Recursively map physical directory dir to Coq logical directory coqdir (similarly to Coq option -R).

-Q dir coqdir

Map physical directory dir to Coq logical directory coqdir (similarly to Coq option -Q).

Note

options -R and -Q only have effect on the files following them on the command line, so you will probably need to put this option first.

Title options

-s , --short

Do not insert titles for the files. The default behavior is to insert a title like “Library Foo” for each file.

--lib-name string

Print “string Foo” instead of “Library Foo” in titles. For example “Chapter” and “Module” are reasonable choices.

--no-lib-name

Print just “Foo” instead of “Library Foo” in titles.

--lib-subtitles

Look for library subtitles. When enabled, the beginning of each file is checked for a comment of the form:

(** * ModuleName : text *)

where ModuleName must be the name of the file. If it is present, the text is used as a subtitle for the module in appropriate places.

-t string, --title string

Set the document title.

Contents options

-g, --gallina

Do not print proofs.

-l, --light

Light mode. Suppress proofs (as with -g) and the following commands:

  • [Recursive] Tactic Definition

  • Hint / Hints

  • Require

  • Transparent / Opaque

  • Implicit Argument / Implicits

  • Section / Variable / Hypothesis / End

The behavior of options -g and -l can be locally overridden using the (* begin show *) (* end show *) environment (see above).

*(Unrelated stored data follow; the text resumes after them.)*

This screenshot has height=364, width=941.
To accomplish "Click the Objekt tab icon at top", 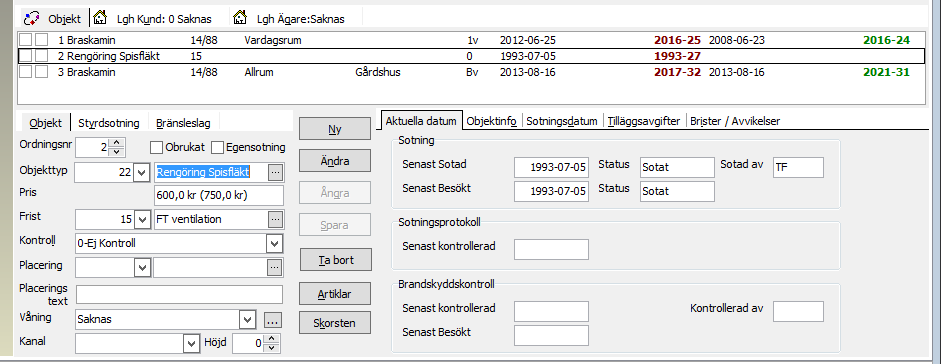I will point(31,18).
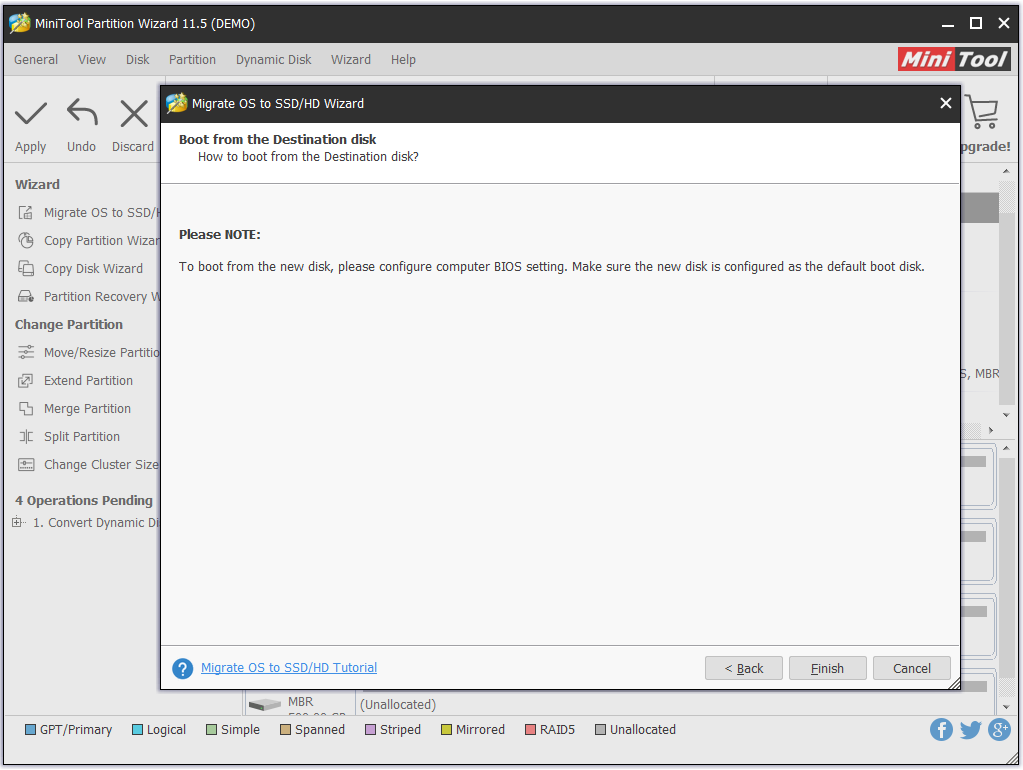The width and height of the screenshot is (1023, 770).
Task: Open the Partition menu
Action: 192,60
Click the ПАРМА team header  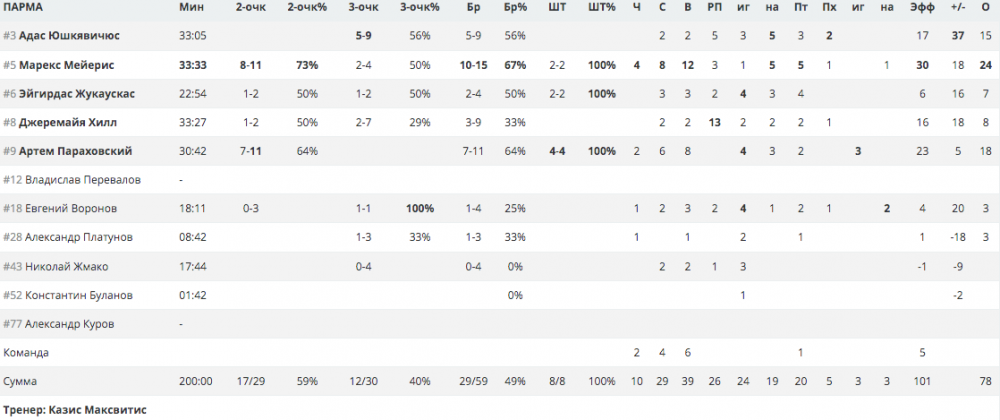(x=23, y=8)

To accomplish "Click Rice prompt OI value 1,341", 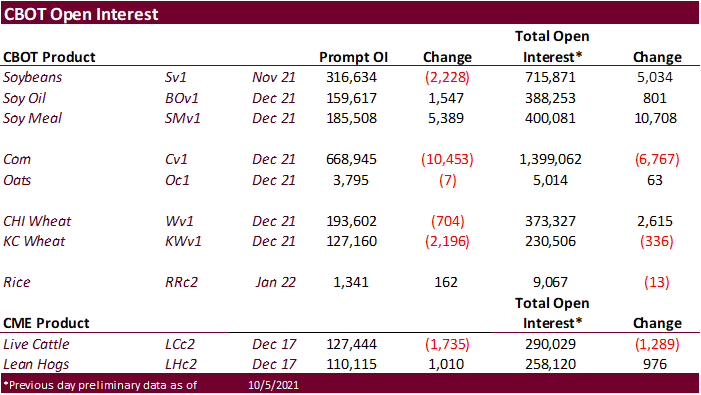I will (351, 282).
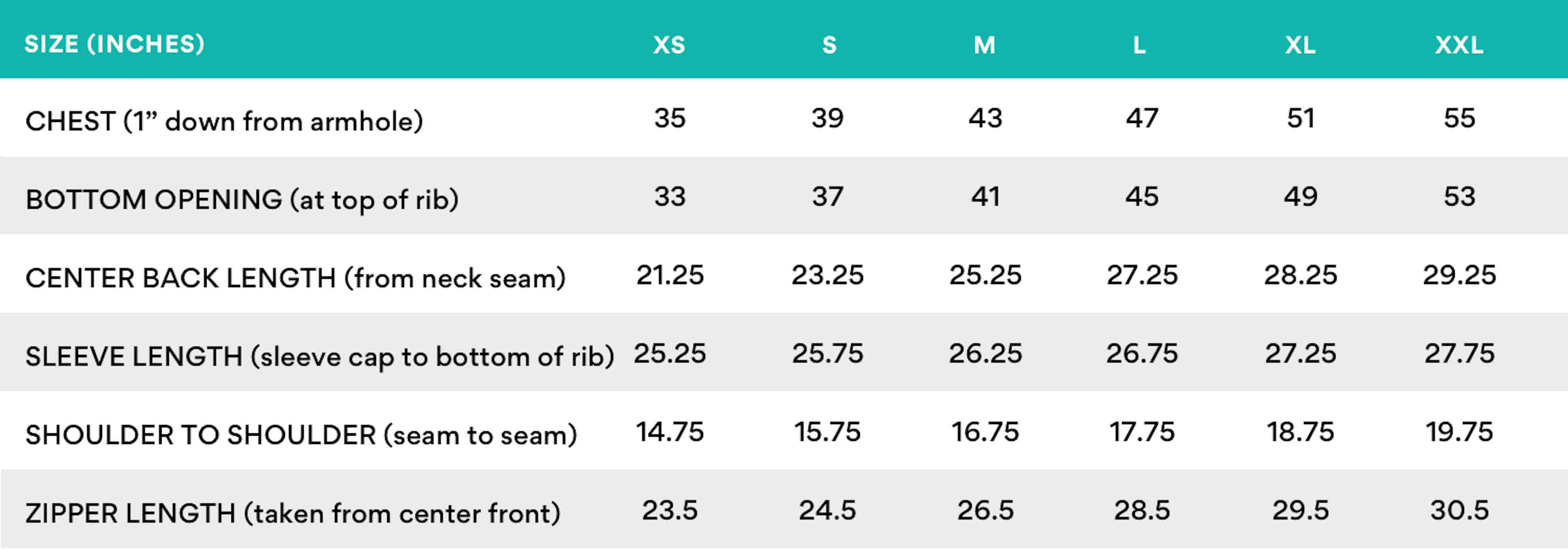Click the CHEST row label
Image resolution: width=1568 pixels, height=549 pixels.
(x=224, y=121)
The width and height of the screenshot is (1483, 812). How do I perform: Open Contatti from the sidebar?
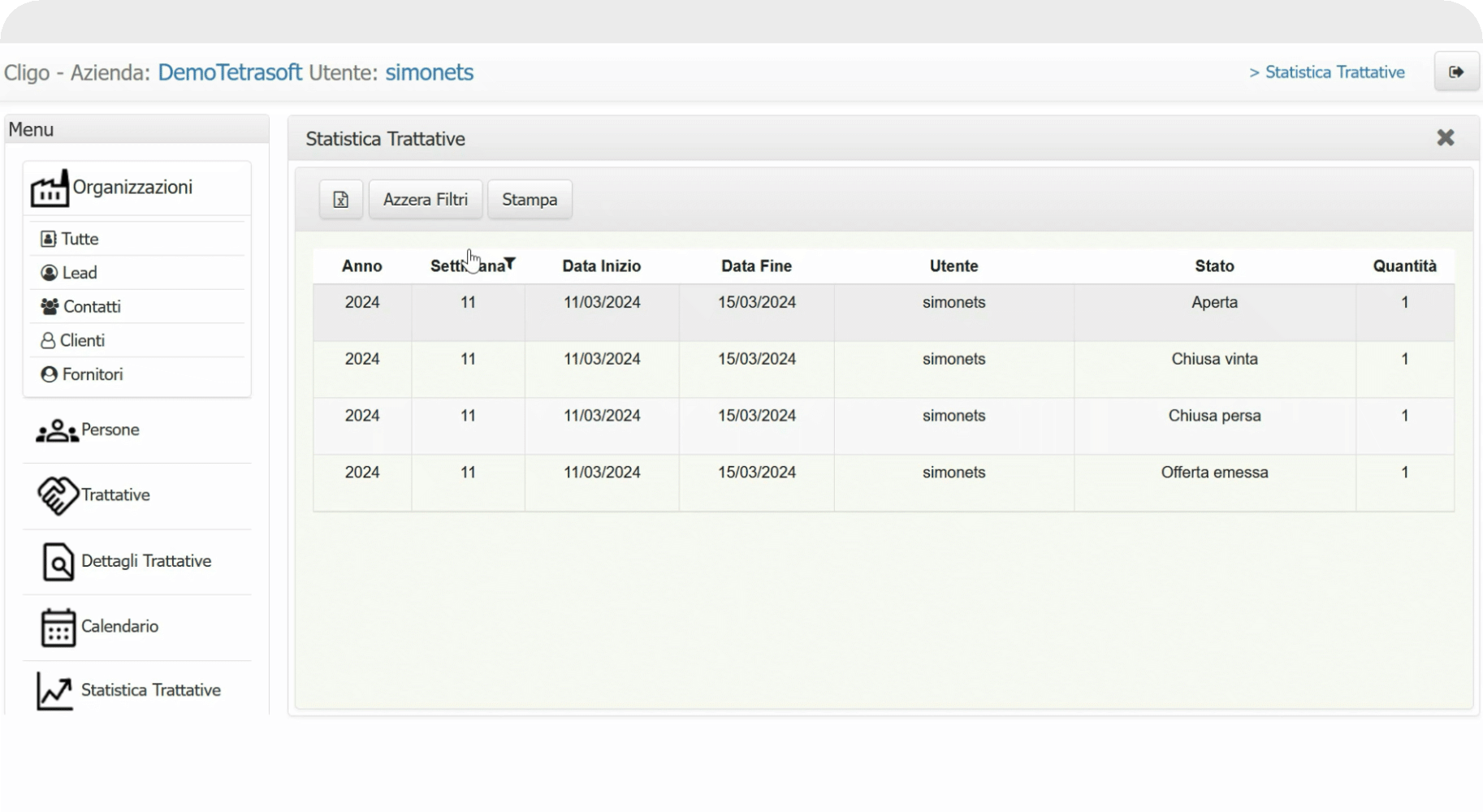tap(91, 307)
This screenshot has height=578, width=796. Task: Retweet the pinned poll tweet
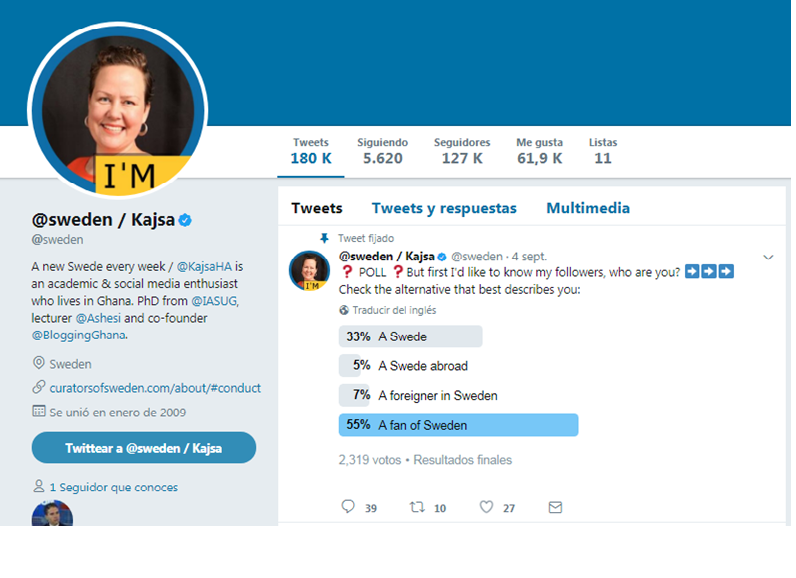pos(417,506)
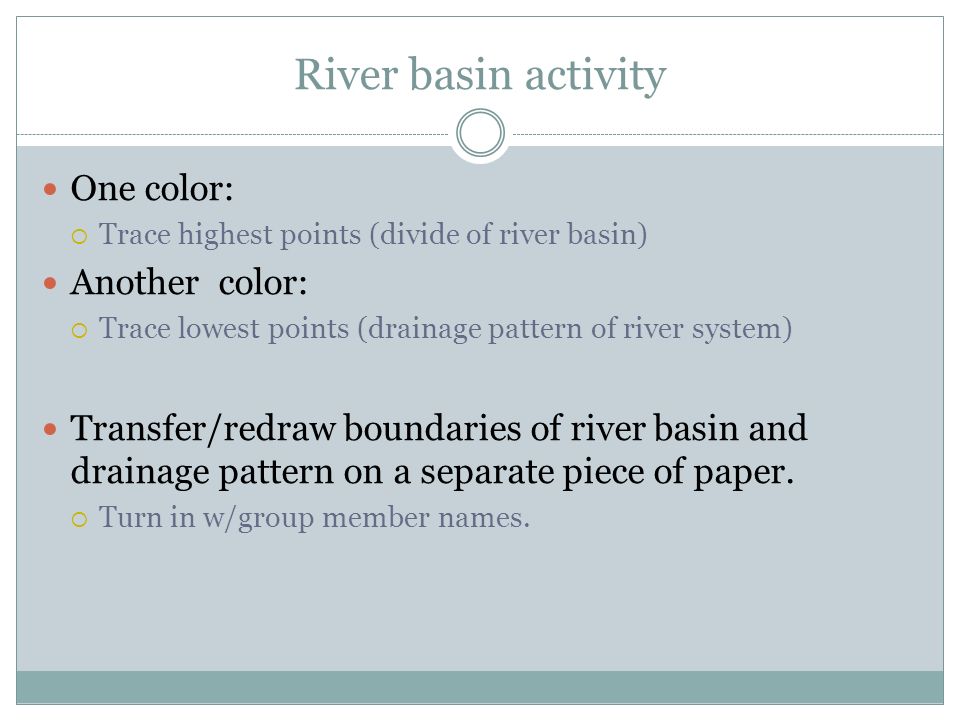Image resolution: width=960 pixels, height=720 pixels.
Task: Click the decorative circle ornament below the title
Action: pos(481,133)
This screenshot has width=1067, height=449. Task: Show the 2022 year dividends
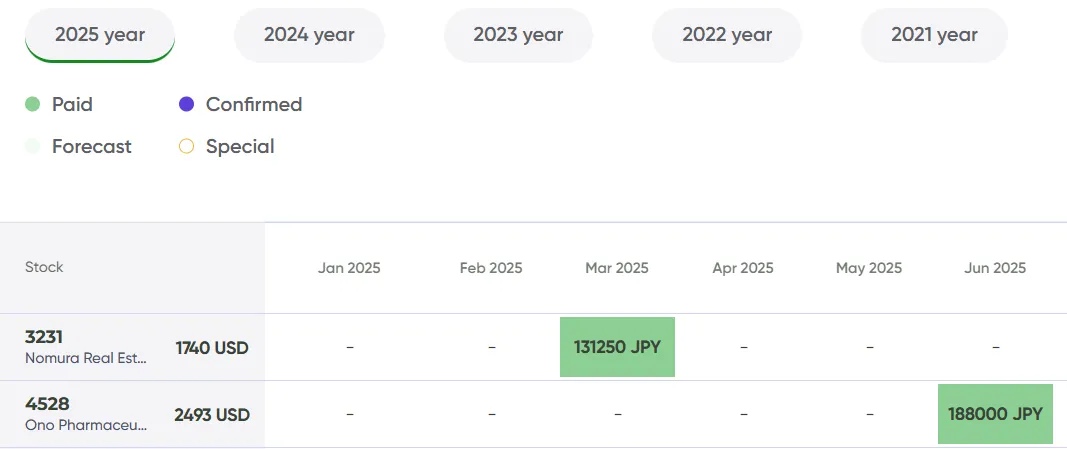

There are a few options that control the parsing of comments:

--parse-comments

Parse regular comments delimited by (* and *) as well. They are typeset inline.

--plain-comments

Do not interpret comments, simply copy them as plain-text.

--interpolate

Use the globalization information to typeset identifiers appearing in Coq escapings inside comments.

Language options

The default behavior is to assume ASCII 7 bit input files.

-latin1, --latin1

Select ISO-8859-1 input files. It is equivalent to --inputenc latin1 --charset iso-8859-1.

-utf8, --utf8

Set --inputenc utf8x for LaTeX output and--charset utf-8 for HTML output. Also use Unicode replacements for a couple of standard plain ASCII notations such as → for -> and ∀ for forall. LaTeX UTF-8 support can be found at http://www.ctan.org/pkg/unicode. For the interpretation of Unicode characters by LaTeX, extra packages which coqdoc does not provide by default might be required, such as textgreek for some Greek letters or stmaryrd for some mathematical symbols. If a Unicode character is missing an interpretation in the utf8x input encoding, add \DeclareUnicodeCharacter{code}{LATEX-interpretation}. Packages and declarations can be added with option -p.

--inputenc string

Give a LaTeX input encoding, as an option to LaTeX package inputenc.

--charset string

Specify the HTML character set, to be inserted in the HTML header.

The coqdoc LaTeX style file

In case you choose to produce a document without the default LaTeX preamble (by using option --no-preamble), then you must insert into your own preamble the command

\usepackage{coqdoc}

The package optionally takes the argument [color] to typeset identifiers with colors (this requires the xcolor package).

Then you may alter the rendering of the document by redefining some macros:

coqdockw, coqdocid, …

The one-argument macros for typesetting keywords and identifiers. Defaults are sans-serif for keywords and italic for identifiers.For example, if you would like a slanted font for keywords, you may insert

\renewcommand{\coqdockw}[1]{\textsl{#1}}

anywhere between \usepackage{coqdoc} and \begin{document}.

coqdocmodule

One-argument macro for typesetting the title of a .v file. Default is

\newcommand{\coqdocmodule}[1]{\section*{Module #1}}

and you may redefine it using \renewcommand.